C’est un billet que j’aurais pu appeler "du mariage forcé au divorce consenti"… En effet, consommeriez-vous un verre de vin blanc sec avec un morceau de chocolat noir ? Non. Alors, pourquoi penser que le champagne est un bon accord avec le chocolat noir ? Le champagne est un vin blanc, qu’on rend effervescent. Le mythe de la belle harmonie entre ces deux produits, le chocolat et le champagne, est presque une histoire d’erreur de distribution commerciale…

Pourquoi le champagne s’est-il acoquiné au chocolat ? 

D’abord parce que pendant des décennies, l’un et l’autre étaient servis en dehors des repas, puis au dessert. Le chocolat était âcre et le champagne était sucré ! Plus sucré qu’un vin blanc contemporain
demi-sec, voire plus sucré qu’un moelleux, donc harmonieux avec un met à
l’amertume prononcée, ainsi couverte par la sucrosité. 

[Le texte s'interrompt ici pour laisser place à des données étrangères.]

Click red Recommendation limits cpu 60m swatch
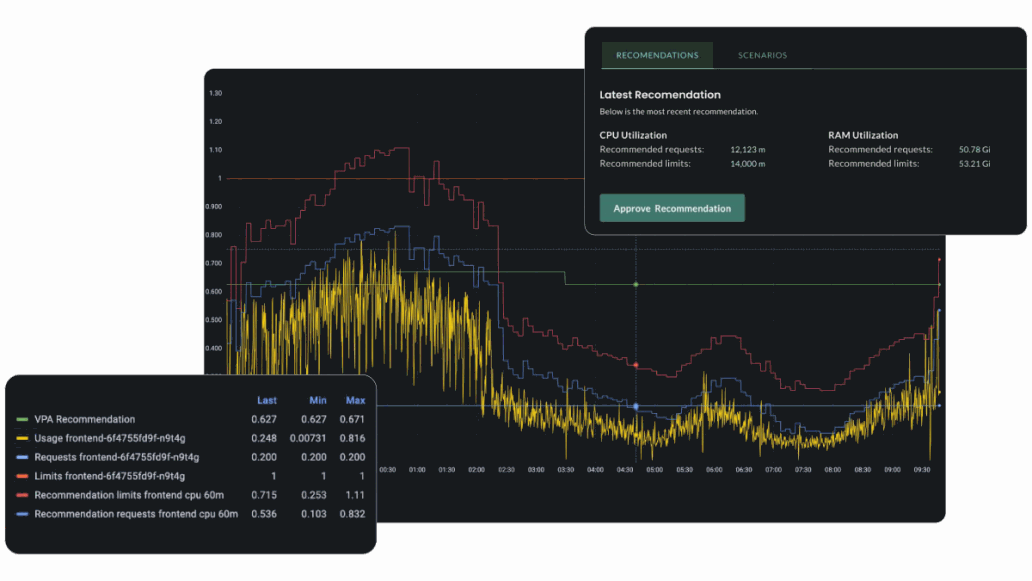Image resolution: width=1032 pixels, height=581 pixels. [x=23, y=496]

Ensuite, parce que l’industrie
des deux produits a véhiculé leur mariage heureux auprès des commerçants, puis des
consommateurs. Jusqu’à la fin du XIXème siècle, le vin mousseux de Champagne est un vin sucré qui, selon les marchés
destinataires, présente un taux de sucre plus ou moins élevé.    
 

Dès les années 1870, certaines maisons commercialisent les cuvées selon
leur taux de sucre plus ou moins défini : le style anglais offrant de 30 à 60 grammes de sucre résiduel, le style français de 60 à 90 grammes, le
style américain de 90 à 130 grammes et le style russe jusqu’à 200 de sucre,
voire plus! 

Et le chocolat me direz-vous ?

  
Il s’est popularisé en même temps que le champagne, à la fin du XVIIème
siècle ! 
Et comme lui, il ne fut accessible qu’aux nantis, c’est à dire à
l’aristocratie régnante et à ceux qui côtoyaient les cours royales d’Europe du
Nord. Comme on le sucrait et qu’on l’épiçait excessivement puisque le cacao (le grué) était encore mal travaillé, on le consomma d’abord seul, en breuvage, en dehors des repas, comme une
curiosité qui n’avait pas sa place à table, dans un service. 
Et c’est parce qu’il entrait alors,
comme le champagne mousseux, parmi les nouveaux produits rares et chers que progressivement, les épiceries fines s’en attribuèrent la distribution. 
 

Institutionnalisé à la cour d’Espagne dès le XVIème siècle, apprécié par
Louis XIII à la cour de France, le chocolat fut toutefois éconduit par Louis
XIV qui ne l’aimait pas. Néanmoins, il autorisa la généralisation de son usage
en accordant lettre patente exclusive pour 29 ans à un certain David Chaillou –
premier valet
de chambre du comte de Soissons –
qui ouvrît la première boutique à Paris en 1659 (ses clients furent des
médecins et des religieux). 

Le cacao gagna donc en popularité, surtout
nobiliaire, sous Louis XV, à la même période exactement que le champagne (c’est sous Louis XV que le champagne est embouteillé en Champagne). 

100 ans plus tard, sous Napoléon III, champagne et cacao seront réunis
chez les marchands de produits fins et d’épices qui les placeront côte à côte
pour mieux les vendre et les acoquiner abusivement. En effet, le cacao est alors devenu du chocolat en poudre et en barre, grâce au travaux conjoints de Van Houten en Hollande qui a inventé la solubilisation et les frères Fry en Angleterre qui ont créé la plaque de chocolat.

Le champagne va rester un vin de luxe, donc dispendieux, pendant que le chocolat va se populariser et devenir accessible au XXème siècle. Cependant, en même temps que les premiers commerces de pâtisseries voient le jour, le champagne devient un vin sec et définitivement effervescent (60 % de sa production fut tranquille jusqu’au milieu du 19ème siècle). 
Il se prête alors mieux en apéritif ou sur les entrées, mais les créateurs de douceurs boulangères vont continuer de véhiculer son agréable mariage avec leurs gâteaux au chocolat.